You can read more about spam controls and the sender authentication badges (DKIM, SPF, DMARC) that appear on incoming messages in the spam and security guide.

Calendar invitations

When you receive an email containing a calendar invitation, TrekMail webmail shows Accept, Tentative, and Decline buttons directly on the message. Clicking one sends a calendar reply email back to the organiser and records your response inline on the invitation, so you always know how you replied.
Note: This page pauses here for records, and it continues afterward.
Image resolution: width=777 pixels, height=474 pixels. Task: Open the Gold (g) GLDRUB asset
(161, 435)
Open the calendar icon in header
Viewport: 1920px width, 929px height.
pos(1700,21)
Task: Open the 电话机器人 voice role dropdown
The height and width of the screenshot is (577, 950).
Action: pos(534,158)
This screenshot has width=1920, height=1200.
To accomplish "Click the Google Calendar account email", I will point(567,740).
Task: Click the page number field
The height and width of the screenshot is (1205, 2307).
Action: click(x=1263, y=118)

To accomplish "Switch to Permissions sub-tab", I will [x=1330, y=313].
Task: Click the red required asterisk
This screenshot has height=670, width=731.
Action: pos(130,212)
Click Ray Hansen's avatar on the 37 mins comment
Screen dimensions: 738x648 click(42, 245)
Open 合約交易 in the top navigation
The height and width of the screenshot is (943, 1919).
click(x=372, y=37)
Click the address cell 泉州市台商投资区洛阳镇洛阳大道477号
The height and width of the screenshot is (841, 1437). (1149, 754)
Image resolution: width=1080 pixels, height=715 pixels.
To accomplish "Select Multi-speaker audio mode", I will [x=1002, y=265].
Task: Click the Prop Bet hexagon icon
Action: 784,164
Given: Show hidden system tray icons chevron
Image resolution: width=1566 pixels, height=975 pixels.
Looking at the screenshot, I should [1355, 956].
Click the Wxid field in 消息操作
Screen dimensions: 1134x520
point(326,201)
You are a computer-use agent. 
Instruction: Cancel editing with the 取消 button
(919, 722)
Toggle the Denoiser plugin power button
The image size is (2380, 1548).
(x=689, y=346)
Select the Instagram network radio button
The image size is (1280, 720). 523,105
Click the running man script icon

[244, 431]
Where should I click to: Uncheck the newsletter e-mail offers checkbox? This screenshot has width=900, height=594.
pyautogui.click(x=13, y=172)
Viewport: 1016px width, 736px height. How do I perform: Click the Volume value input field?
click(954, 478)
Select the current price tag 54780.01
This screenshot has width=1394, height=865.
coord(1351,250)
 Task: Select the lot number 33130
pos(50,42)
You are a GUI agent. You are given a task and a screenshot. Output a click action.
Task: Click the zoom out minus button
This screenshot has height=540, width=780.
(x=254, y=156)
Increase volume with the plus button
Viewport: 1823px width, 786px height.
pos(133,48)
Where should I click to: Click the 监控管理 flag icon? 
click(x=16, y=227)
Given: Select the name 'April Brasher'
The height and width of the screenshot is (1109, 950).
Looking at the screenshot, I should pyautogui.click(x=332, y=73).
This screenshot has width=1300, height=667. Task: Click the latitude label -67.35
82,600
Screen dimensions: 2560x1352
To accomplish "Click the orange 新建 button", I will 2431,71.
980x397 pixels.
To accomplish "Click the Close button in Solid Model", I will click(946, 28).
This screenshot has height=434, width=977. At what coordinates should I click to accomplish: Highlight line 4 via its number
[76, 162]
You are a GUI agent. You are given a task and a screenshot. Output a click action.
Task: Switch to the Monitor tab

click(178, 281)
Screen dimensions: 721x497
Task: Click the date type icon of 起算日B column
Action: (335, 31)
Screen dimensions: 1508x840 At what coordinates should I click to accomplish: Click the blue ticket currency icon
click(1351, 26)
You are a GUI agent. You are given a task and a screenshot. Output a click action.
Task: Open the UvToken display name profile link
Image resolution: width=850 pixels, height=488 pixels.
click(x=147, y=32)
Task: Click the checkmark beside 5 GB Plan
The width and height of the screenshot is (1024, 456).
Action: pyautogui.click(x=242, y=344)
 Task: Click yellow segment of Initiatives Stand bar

Calendar and contacts sync

TrekMail exposes your calendar and address book over CalDAV and CardDAV — the same open standards Apple and Google use for their own services. Any standards-compliant client (Apple Calendar/Contacts, iOS, Android via DAVx⁵, Thunderbird/TbSync) can connect at trekmail.net using your mailbox email and password and sync events and contacts both ways. Outlook does not support CalDAV natively — see the Outlook guide for the workaround.

Language support

TrekMail webmail is available in 13 languages: English, Spanish, French, German, Portuguese, Italian, Dutch, Russian, Chinese, Japanese, Korean, Arabic, and Hebrew. The interface automatically uses the language you have selected in your mailbox settings. Right-to-left (RTL) layout is applied automatically for Arabic and Hebrew.

Browser and device compatibility

TrekMail webmail works in all modern browsers: Chrome, Firefox, Safari, Edge, and their mobile equivalents. It is fully responsive and adapts to phone and tablet screen sizes.

For the best experience on mobile, you can also install webmail as a Progressive Web App (PWA) — this gives you an app icon on your home screen and a fullscreen experience without the browser address bar. See the mobile and PWA guide.